You will find that the simulation results fail to match the Murnane-Willett formula.
+ c. (10 points). Go to Wikipedia and look up the mean (expected value) of a noncentral $t$ variable. Compare it to results in my class notes on *The t distribution and its application* (slide 27) and the formula in Murnane and Willett. Rewrite the Murnane-Willett formula so that it is correct for the two-sample $t$. Write an R formula to compute the correct mean, and, using it, show that your simulation results match the corrected formula.
2. (10 points). You wish to perform a 2-sample, independent sample $t$-test of the hypothesis
$$
\begin{equation}
\mu_1 = \mu_2
\end{equation}
$$
in a situation in which $\alpha = 0.05$, and the standardized effect size
$$
E_s = \frac{\mu_1 - \mu_2}{\sigma}
$$
is believed to be 0.50. Assuming equal $n$ per group, how large a sample size *per group* would you need to guarantee power of at least 0.90?
3. (25 points). In the same situation described in the previous problem, suppose the the standardized effect size $E_s$ is to be estimated from sample data, based on sample sizes $n_1 = 20$, and $n_2 = 30$. You gather your data, and obtain a $t$ statistic value of $2.922$.

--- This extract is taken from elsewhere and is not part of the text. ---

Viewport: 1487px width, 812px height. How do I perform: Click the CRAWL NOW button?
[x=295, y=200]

+ a. (5 points). What are the degrees of freedom?
+ b. (10 points). Give a 95\% confidence interval for $\delta$, the noncentrality parameter of the noncentral $t$ statistic's distribution.
+ c. (10 points). Convert this into a 95\% confidence interval on $E_s$, the population standardized effect size (or ``standardized mean difference'').

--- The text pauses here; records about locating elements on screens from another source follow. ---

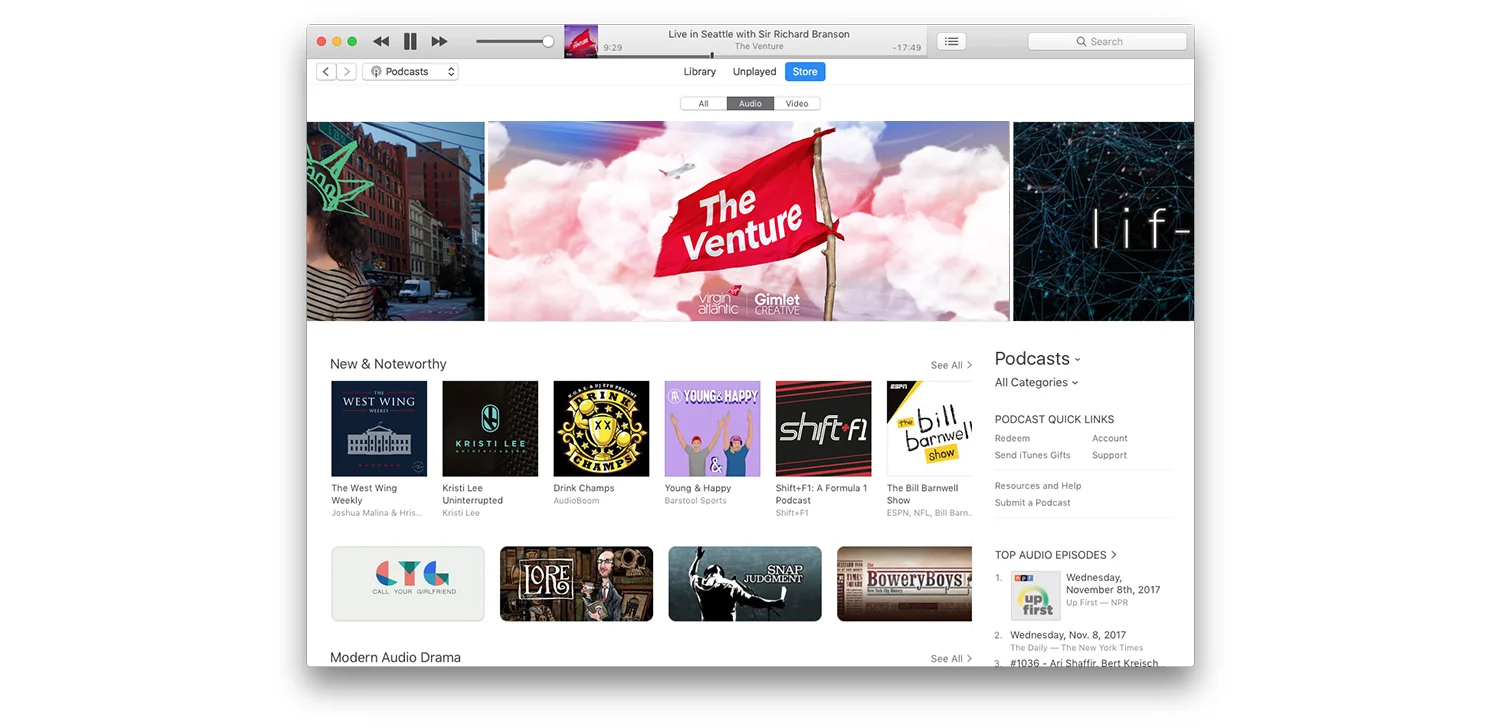Open the Up Next queue list icon
1500x728 pixels.
tap(950, 41)
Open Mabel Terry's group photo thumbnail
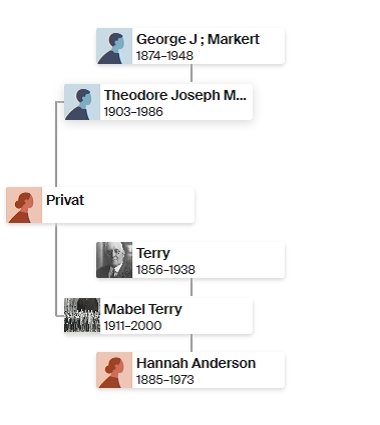 tap(82, 315)
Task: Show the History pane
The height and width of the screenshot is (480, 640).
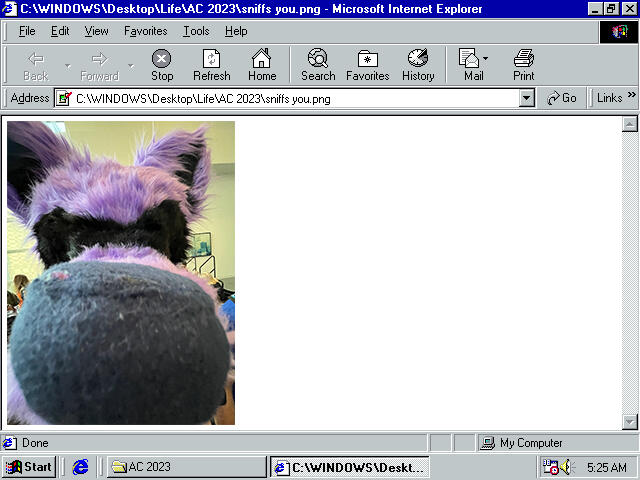Action: click(x=418, y=65)
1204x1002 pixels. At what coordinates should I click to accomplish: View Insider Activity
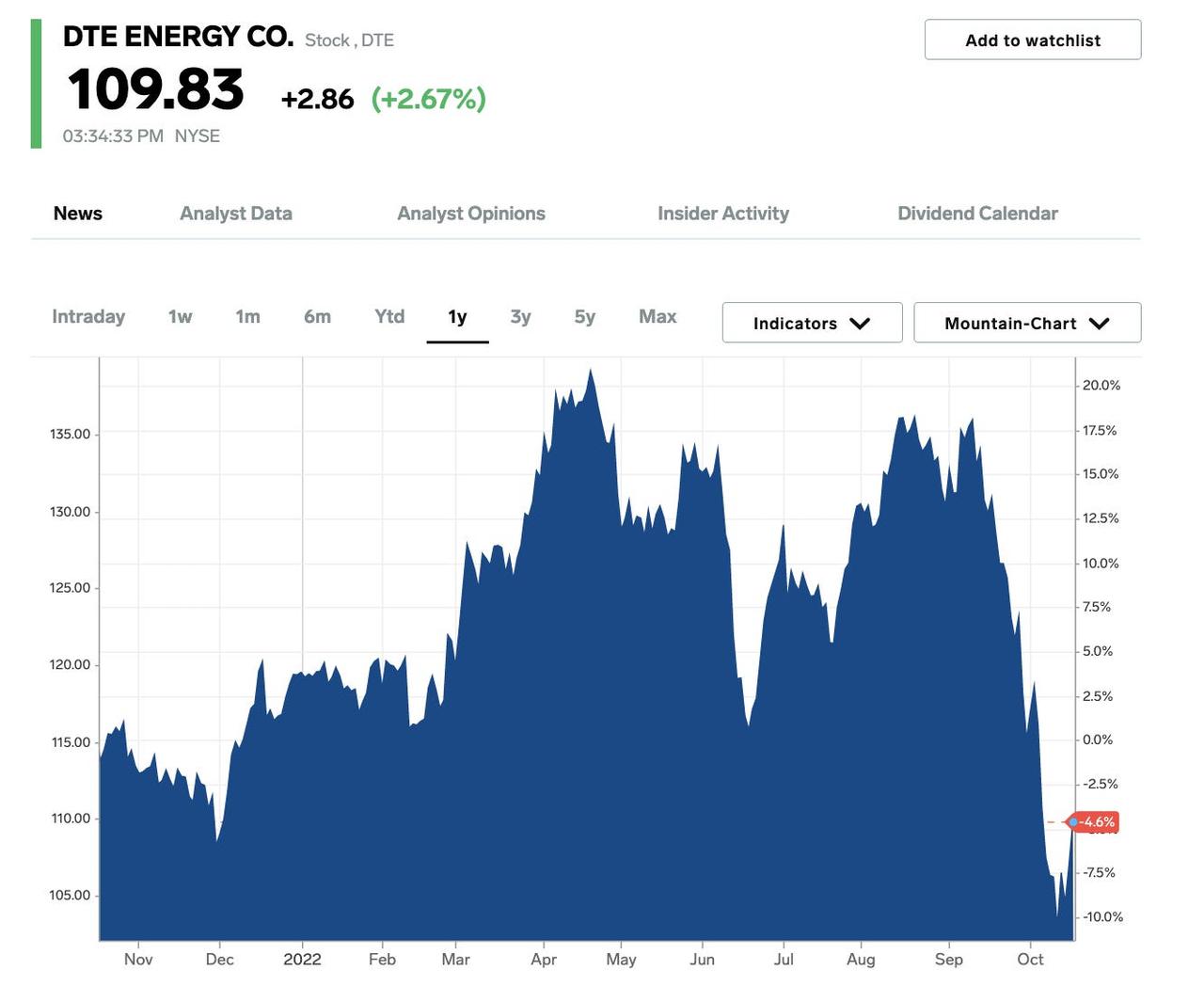(722, 214)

4. (30 points). You are testing the hypothesis that $\mu_1 - \mu_2 - \mu_3 + \mu_4 = 0$ with 4 equal *independent* samples each of size $n = 25$. You observe a $t$ statistic of 2.098.
+ a. (5 points). What are the degrees of freedom?
+ b. (10 points). Give a 95\% confidence interval for $\delta$, the noncentrality parameter of the noncentral $t$ statistic's distribution.
+ c. (15 points). Convert this into a 95\% confidence interval on $E_s$, the population standardized effect size (or ``standardized mean difference''). $E_s$ is defined in this case as
$$
E_s = \frac{\mu_1-\mu_2-\mu_3+\mu_4}{\sigma}
$$